* PROMPT *
Pick out every line in the data below that contains the word "Open", and copy each of those lines unchanged.

* EXERCISE INPUT *
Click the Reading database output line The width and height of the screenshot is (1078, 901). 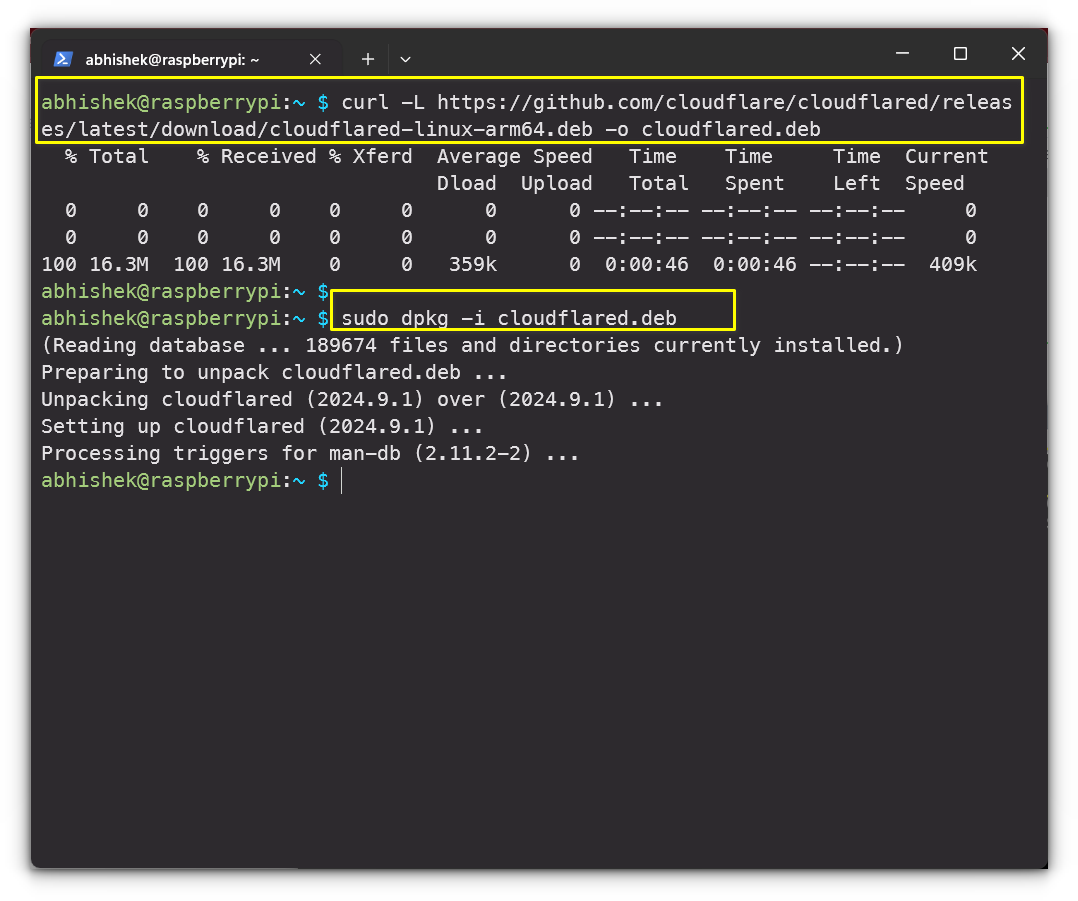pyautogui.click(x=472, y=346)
---
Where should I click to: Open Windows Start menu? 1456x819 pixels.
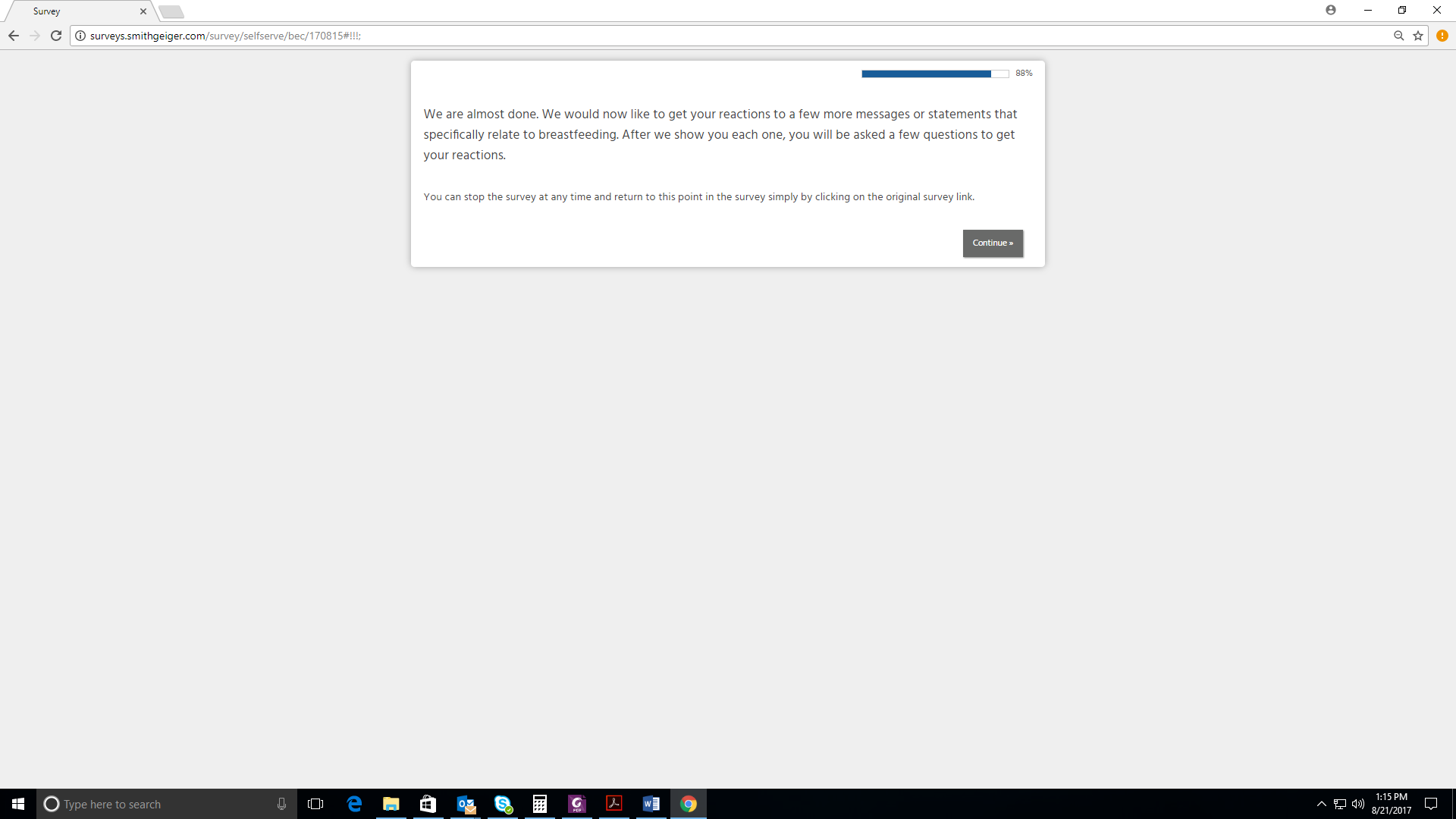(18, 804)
==
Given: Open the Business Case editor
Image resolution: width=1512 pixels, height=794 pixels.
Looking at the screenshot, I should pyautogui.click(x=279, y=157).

* RESPONSE TO THE EXERCISE *
Where should I click to: Open Windows Start menu? 1456x819 pixels.
Given: Open the Business Case editor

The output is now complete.